The following Corporate Crime practice note provides comprehensive and up to date legal information covering:
The Bail Act 1976 (BA 1976) gives a general right to bail to:
any person appearing before a magistrates’ court, youth court or Crown Court
any person who has been convicted of an offence but only if the court is adjourning the case for the preparation of pre-sentence reports, and
any person appearing before the court for alleged breach of a community order requirement—the full list of community order requirements is set out in the Criminal Justice Act 2003 (CJA 2003). See Practice Note: Community order requirements.

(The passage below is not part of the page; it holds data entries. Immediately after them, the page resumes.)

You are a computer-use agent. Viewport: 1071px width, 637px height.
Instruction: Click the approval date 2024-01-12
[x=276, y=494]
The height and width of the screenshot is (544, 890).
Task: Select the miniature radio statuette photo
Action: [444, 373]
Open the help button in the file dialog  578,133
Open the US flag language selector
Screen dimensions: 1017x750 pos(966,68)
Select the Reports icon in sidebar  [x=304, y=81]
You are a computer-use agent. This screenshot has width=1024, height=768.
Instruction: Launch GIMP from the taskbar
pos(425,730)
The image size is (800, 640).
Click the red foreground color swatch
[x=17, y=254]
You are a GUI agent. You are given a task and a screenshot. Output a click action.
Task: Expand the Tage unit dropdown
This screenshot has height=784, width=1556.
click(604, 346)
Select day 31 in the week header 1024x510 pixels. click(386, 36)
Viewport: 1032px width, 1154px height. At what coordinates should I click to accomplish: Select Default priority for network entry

The right does not apply to an accused who has been charged with (or convicted of) offences specified in the Criminal Justice and Public Order Act 1994 (CJPOA 1994). These offences include murder, attempted murder, manslaughter, rape or attempted rape. Bail can only be granted in these cases if there are exceptional circumstances that justify it, eg in cases where the prosecution evidence is very weak or contradictory.
A defendant charged with murder (or murder and other offences) may not be granted bail except by a Crown Court judge.
The general right to bail can be overturned if any of the exceptions contained in BA 1976, Sch 1 are made out.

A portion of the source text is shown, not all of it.